### COMPLETA QUANTO SEGUE
[1] Nel testo sul film di Blichfeldt, a quale concetto marxiano viene ricondotto lo sguardo reificante della regista?
[2] Riporta senza alcuna modifica il passo del testo sul film di Blichfeldt che va da "L’obiettivo polemico del" fino a "come l’uovo di tenia." incluso.

### TESTO
= = = = = = =

La bellezza di Elvira è infatti, come accade in The Neon Demon di Refn, artificiale, e perciò inautentica. Offrendo una provocazione degna di Walerian Borowczyk, oltre che un divertito omaggio al suo cinema, la regia sfacciata di Blichfeldt propone invece nel campo/controcampo in primo piano del culo di Agnes e del pene dello stalliere, organi genitali che si parlano (e si trovano) una sintesi aristotelica della perfetta unione di materia e forma, un sinolo di bellezza che però è per sua natura inscindibile dalla sua natura contaminante, dalla sua virtù pornografica e perciò non idealizzabile, refrattaria all’immaterialità dell’astratto.

Per questo non è sufficiente l’analisi di De Corinth sullo Specchio Scuro, che parla di cinema ossessionato dall’oggetto, citando la scarpetta, l’uovo di tenia. De Corinth confonde l’oggetto in quanto oggetto con l’oggetto dell’inquadratura, che spesso in TUS è una parte del corpo – genitali, natiche, occhio, naso, piede. Quello di Blichfeldt non è uno sguardo ossessionato dall’oggetto, dal feticcio, come quello di NWR; è piuttosto uno sguardo reificante, oggettivante, (proprio nel senso classico marxiano della Verdinglichung, il “trattare come oggetto ciò che non lo è”) che trasforma il corpo di Elvira nel piombo dell’alchimista, nella creta di Pigmalione.

Per Elvira, l’esperienza della metamorfosi è tutto il contrario della sessualità di Agnes: cruda, dolorosa, e solitaria. Espressa attraverso immagini fulciane, e altre che ricordano il più recente The Substance, anche molto vicino come tematiche, TUS rappresenta una parabola di come la bellezza dell’ideale possa pervertire e distruggere la realtà più di qualsiasi ideologia materialista: è in nome dell’uguaglianza che Robespierre tagliava le teste; è in nome della pace che gli USA tiravano l’atomica sul Giappone; è in nome della sicurezza che Israele commette un genocidio contro i Palestinesi. Uguaglianza, pace, sicurezza sono ideali meravigliosi, ma la realtà diventa atroce quando si piega a un’idealità priva di misura, priva di giudizio.

L’obiettivo polemico del film è ovviamente l’idealità della bellezza, che attraverso le coordinate culturale dei patriarcati impone alle donne un preciso modello di comportamento e di espressione, di cui l’accademia è una fedele emanazione: un’istituzione gestita da donne, per donne, allo scopo di compiacere gli uomini. Blichfeldt si scaglia contro la virtù alienante della bellezza ideale: l’alienazione descrive una perdita della libertà sottile, impercettibile, al contrario della coercizione che indica una perdita della libertà evidente e manifesta. Poi, la coercizione viene dall’esterno, l’alienazione deriva dall’interno: lo scandalo dell’alienazione è che viene scelta dagli stessi individui che ne sono vittime. Dall’interno, appunto: come l’uovo di tenia.

= = = = = = =

### ESTRATTO DEI DATI
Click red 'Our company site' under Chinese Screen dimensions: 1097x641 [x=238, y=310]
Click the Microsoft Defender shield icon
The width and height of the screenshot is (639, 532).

= = = = = = =

### ELENCO SOLUZIONI
[1] Alla Verdinglichung, cioè il "trattare come oggetto ciò che non lo è".

[2]
L’obiettivo polemico del film è ovviamente l’idealità della bellezza, che attraverso le coordinate culturale dei patriarcati impone alle donne un preciso modello di comportamento e di espressione, di cui l’accademia è una fedele emanazione: un’istituzione gestita da donne, per donne, allo scopo di compiacere gli uomini. Blichfeldt si scaglia contro la virtù alienante della bellezza ideale: l’alienazione descrive una perdita della libertà sottile, impercettibile, al contrario della coercizione che indica una perdita della libertà evidente e manifesta. Poi, la coercizione viene dall’esterno, l’alienazione deriva dall’interno: lo scandalo dell’alienazione è che viene scelta dagli stessi individui che ne sono vittime. Dall’interno, appunto: come l’uovo di tenia.